I just read Binyavanga Wainaina, “How to Write About Africa,” at Granta 92. I dig this essay, but what do you all think?
[Addendum: YouTube of Djimon Honsou reading Wainaina's essay here.]
I am reminded of Alice Walker’s Possessing the Secret of Joy, which is the story of the African “family” of Nettie, Celie’s sister in The Color Purple. As you know, Celie had been told her sister Nettie was dead, though Nettie had been writing to Celie for years, and these letters had been withheld and hidden from her by Mister, Celie’s abusive husband.
In truth, Nettie had gone to Africa with an African American missionary couple. In Possessing the Secret of Joy, Walker’s Africa is a monolithic body. The young African woman Tashi, of the Olinka tribe, has undergone genital mutilation, and she now lives in America. It’s been a very long time since I’ve read the novel, but I remember Walker’s tone being definitively one sided. All around, in other words, the tradition of female genital mutilation was oppressive, and this had much to do with taking away a mutilated woman’s ability to experience sexual pleasure. There is truth here, but I am also sure the issue has more dimensions to it. It’s akin to us “progressive” American women unilaterally imposing our ideas of feminism and judging the Muslim woman’s veil as total oppression when we know little to nothing of the traditions and experiences involved.
As for myself, this makes me think of the kinds of assumptions Filipino Americans make about the Philippines, its idyllic countryside, its traditions all left intact, its artifacts to be read as symbols. At our UCSC reading last year, Shirley Ancheta noted that for those Filipino Americans who have never been to the Philippines, the carabao is a very powerful symbol, almost mythological. Certainly, where carabao are beasts of burden, they are very important creatures. Much stronger than human beings, they enable the people to work the land, which obviously is crucial for people who live off the land. We understand then, why Manong Al Robles writes about the West Coast Pinoy agricultural workers as carabao, how Robles mythologizes them, and how American labor foremen dehumanize them.

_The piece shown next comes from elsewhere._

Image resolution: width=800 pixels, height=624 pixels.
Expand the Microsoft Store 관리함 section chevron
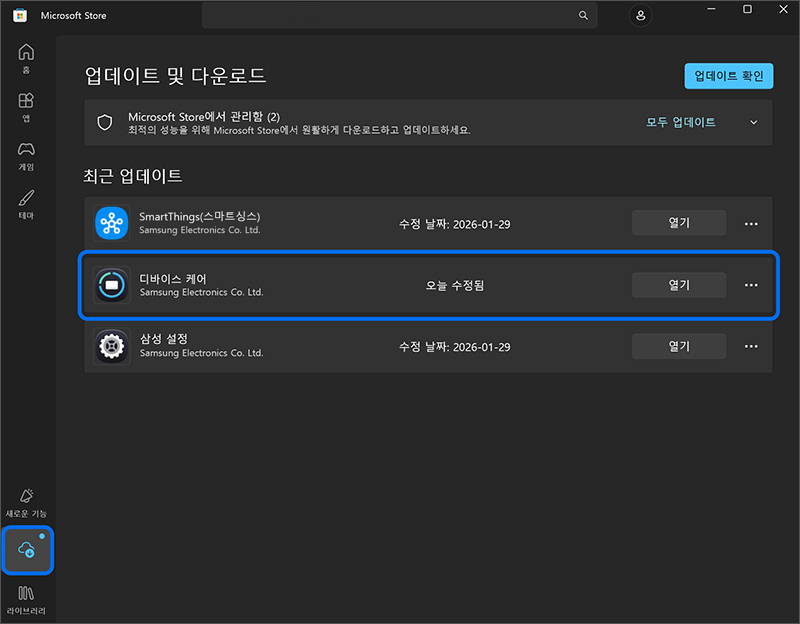coord(753,121)
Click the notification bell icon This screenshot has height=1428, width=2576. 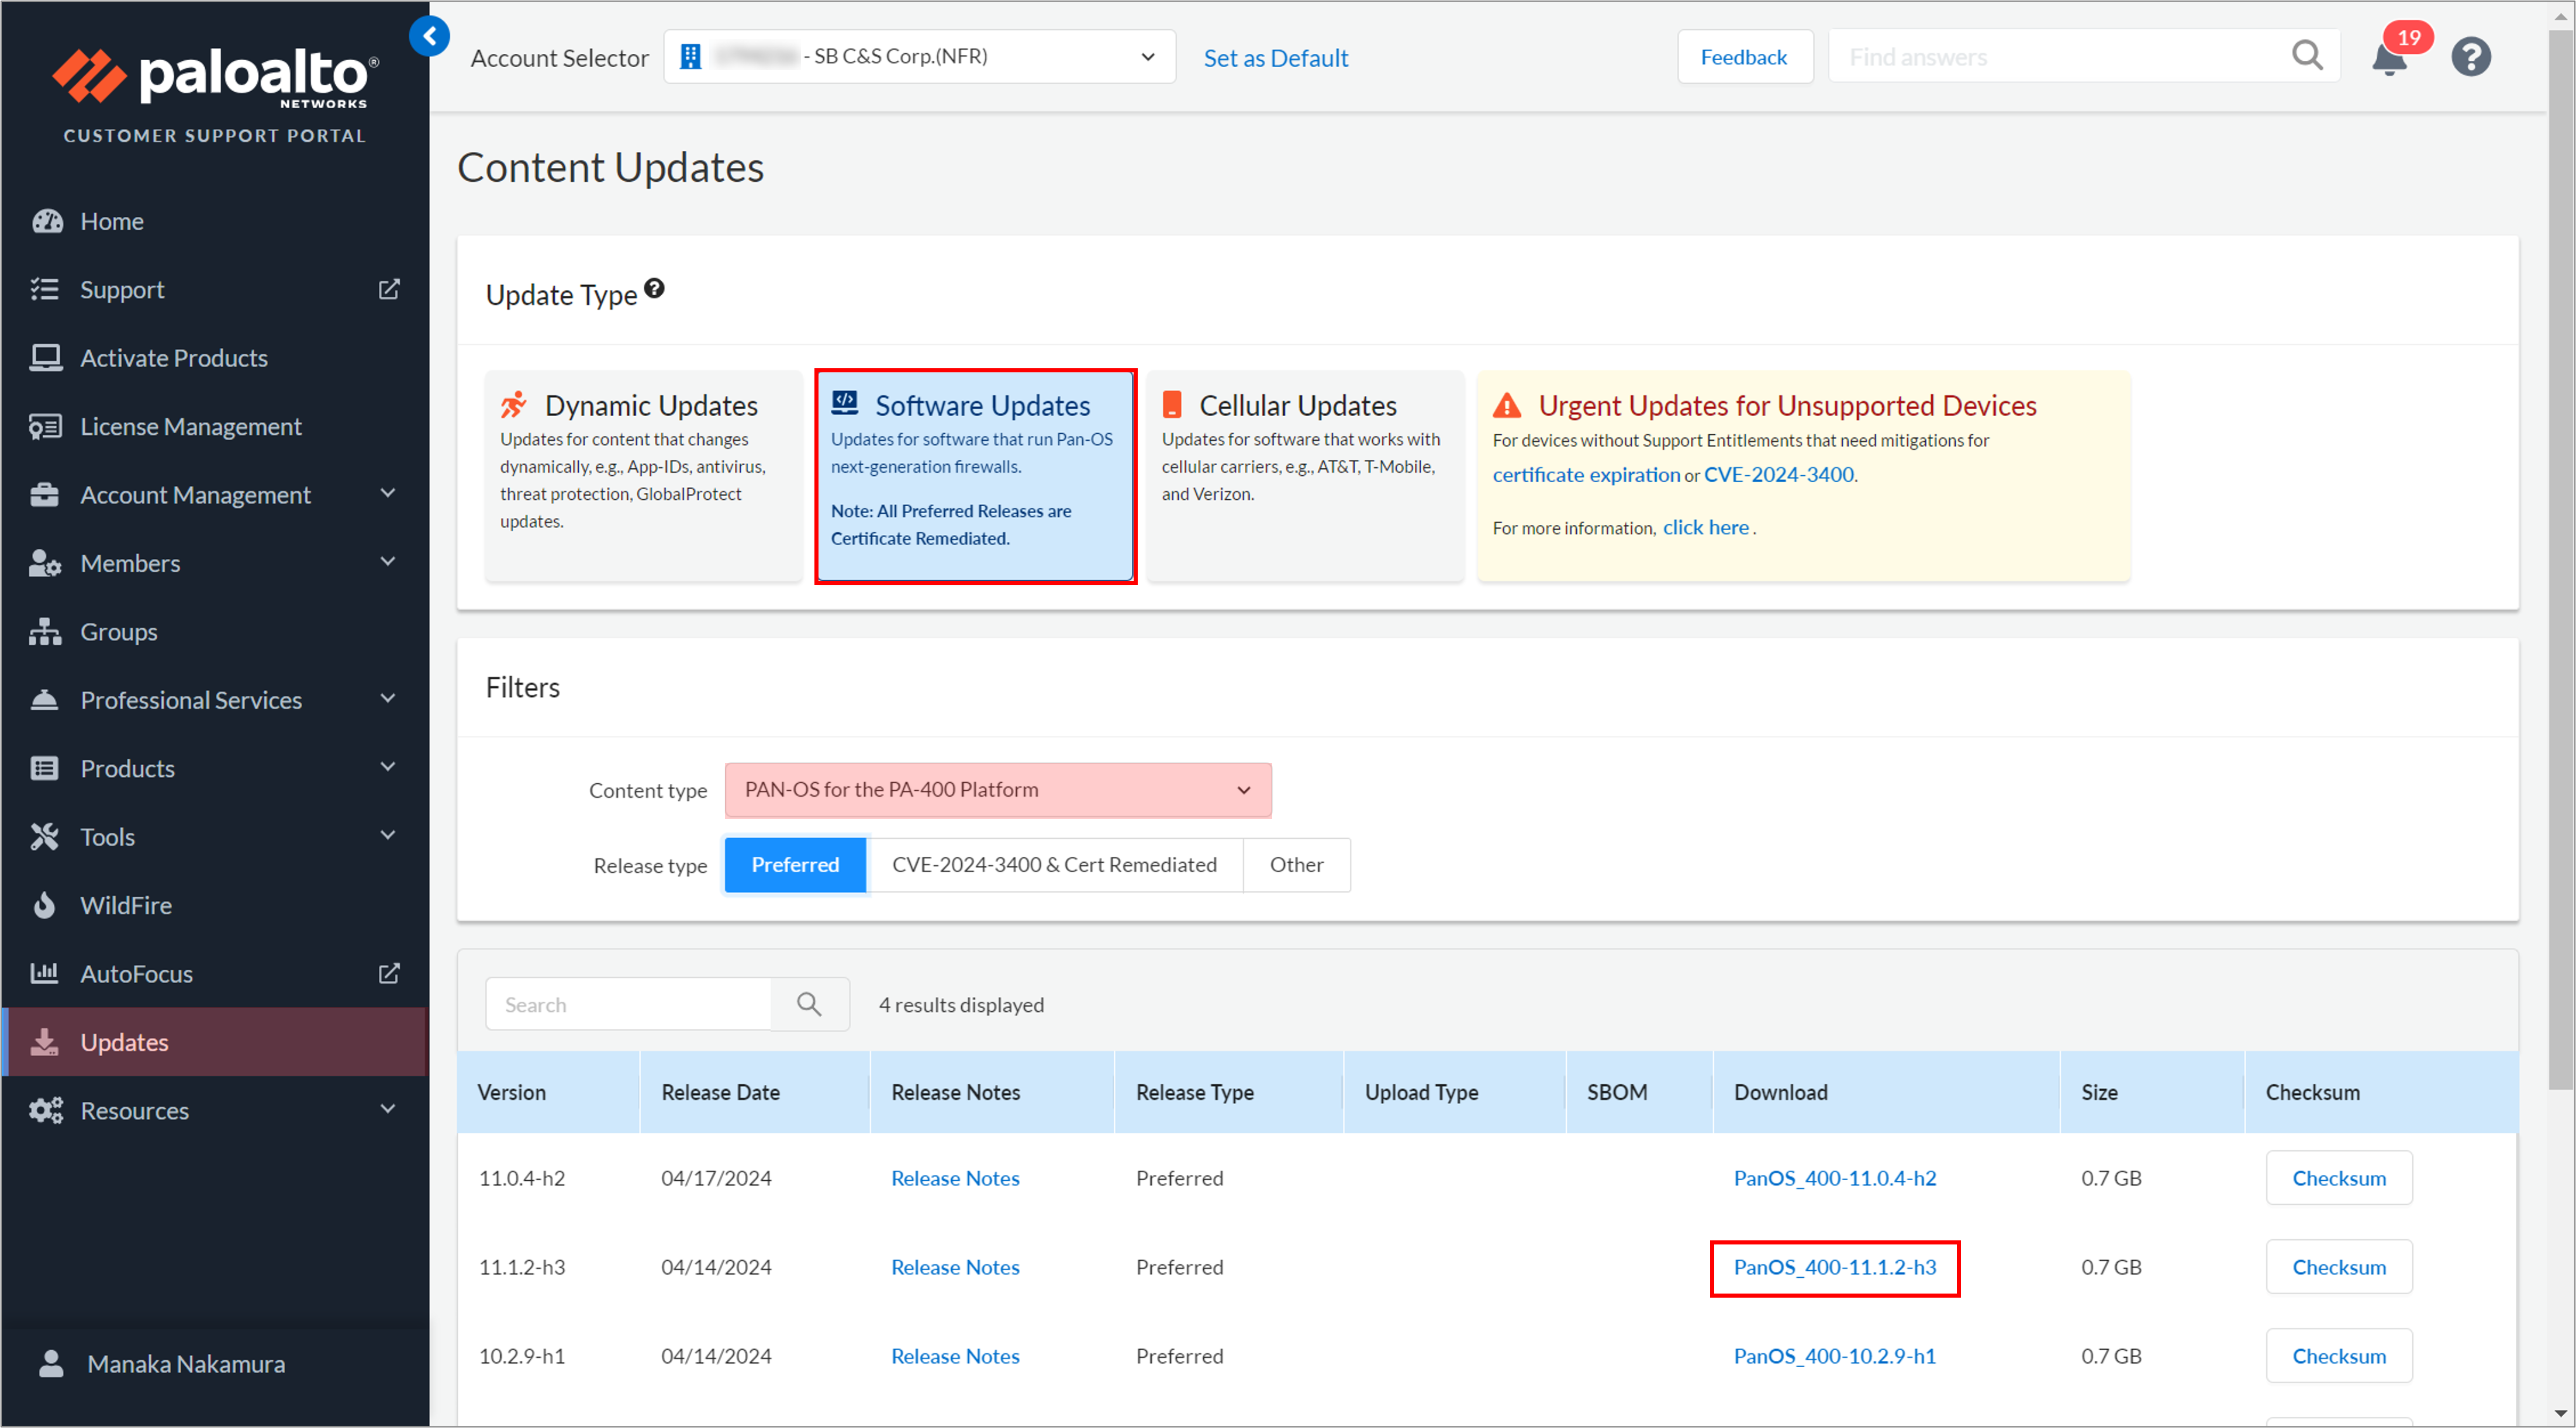tap(2390, 59)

I understand Ancheta’s perspective; going “home” is or can be a pilgrimage. Because we spend so much of our American lives misunderstood as foreigners, we do hope that upon “returning” to the “homeland,” we will be embraced by a people who understand us implicitly. Experientially, I do know this is not really the case, and I read this as well in Barack Obama’s section on Kenya in Dreams from My Father.
Briefly and very generally, I want to say a few things about Obama’s Dreams from My Father, which is non-fiction, and I believe, very cleanly well written and “literary.” In the section of this book dedicated to his first visit Kenya, he meets his complex and sprawling extended family, starting in Nairobi, and traveling into the traditional lands of his father and his father’s ancestors. In the meantime, the space between Nairobi and his father’s traditional lands is not a vast empty space, but populated with actual people with homes and families. Well, I could go on and on about this book, but for now will say that even though Obama writes from his point of view as an “outsider,” trying very hard to understand so many things, modes of operation and interaction, inheritances and responsibilities, that are otherwise implicit or given to everyone around him, I do not believe he oversimplifies “Africa,” or even Kenya and Kenyans here. In the meantime, not everything is implicit or understood; European colonialism has changed people, Western education has changed people.
And the same is true for us Filipino Americans. It’s not an easy combination, western living and thinking, and the traditional ways. To begin with, there is no one uniform tradition, and there is no one neat way of suturing these contradictions together. All this said, I believe Binyavanga Wainaina’s essay isn’t just indicting white people. That is, white people are not the only westerners who other. See, it’s so much easier to write First World Us and Third World Them. We have. They need what We have.
[Related reading on celebrities, aid, and Africa is the interview, "Questions for Dambisa Moyo: The Anti-Bono," in the NY Times here.]
Finally, I am interested in finding more ways of writing the complexities of our relationships between our “motherlands” and “adopted home countries,” our “mother tongues,” and our second (and third, and fourth, and so on) languages, our “traditional” selves and our modern selves, precisely because these aren’t neat binaries. I am interested in finding ways of encouraging good critical reading, such that readers and audiences can actually be open to discussing non-binaries. And I know the conversations can get messy, but that’s great, having to work at figuring it all out.